Beware the call of the mighty Blue Falcon.
He prowls the skies searching for his next target. He is a bird of prey, but he preys not on the typical feast of field mice and smaller birds. No, this great azure raptor seeks only those to whom it is close… for you must be it’s buddy, in order to be buddy-fucked. When you feel that warm splat of milky blue shit on your shoulder, you know you’ve been hit.
The Blue Falcon comes in many forms, but usually it’s the careless friend of yours that unintentionally (or intentionally–for the true assholes) manages to screw you over in some way or another. The Blue Falcon is merely a guise for the infamous Buddy Fucker, an alternate form of being for when he is in the skies, on the prowl. In all actuality, it can be really easy to fuck your buddy over in the Marine Corps, without even realizing it. You can have the best of intention and good will, but if you find that you’ve fucked your buddy, you shouldn’t be surprised when he pulls the wings off and calls you by your true name…

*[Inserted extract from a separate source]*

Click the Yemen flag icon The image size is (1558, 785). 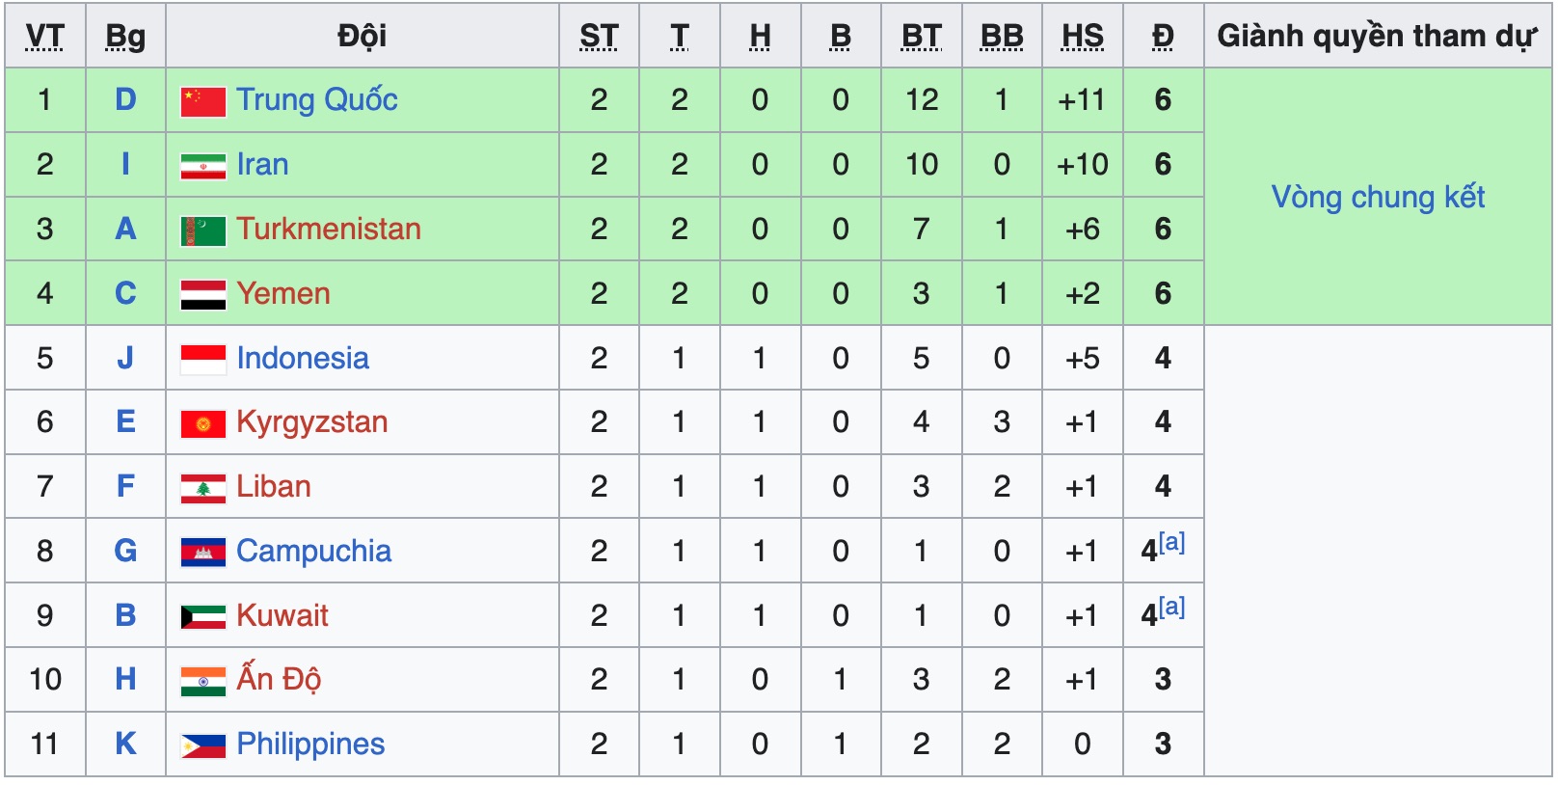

The Marine Corps is all about the brotherhood. I know it’s a cliche, but it’s largely true. If there’s one thing I took away from my drunken rendezvous with SgtMaj Kent this weekend, it was that human interaction is an important, yet fading part of a good Marine Corps. Too many officers, commissioned and the non, are so quick to push paperwork down your throat instead of actually talking to you, man-to-man. Email has replaced conversation, with comically long and obtuse signature lines replacing an honest, ‘thank you.’
The CO that slams you with an NJP before even trying to fix the situation with counseling is just as much the fucker of buddies as the falcon of the skies.
Don’t be the falcon, be a man. If someone is acting out, there’s always a million ways around it before anything official needs to be done, potentially ruining someone’s career.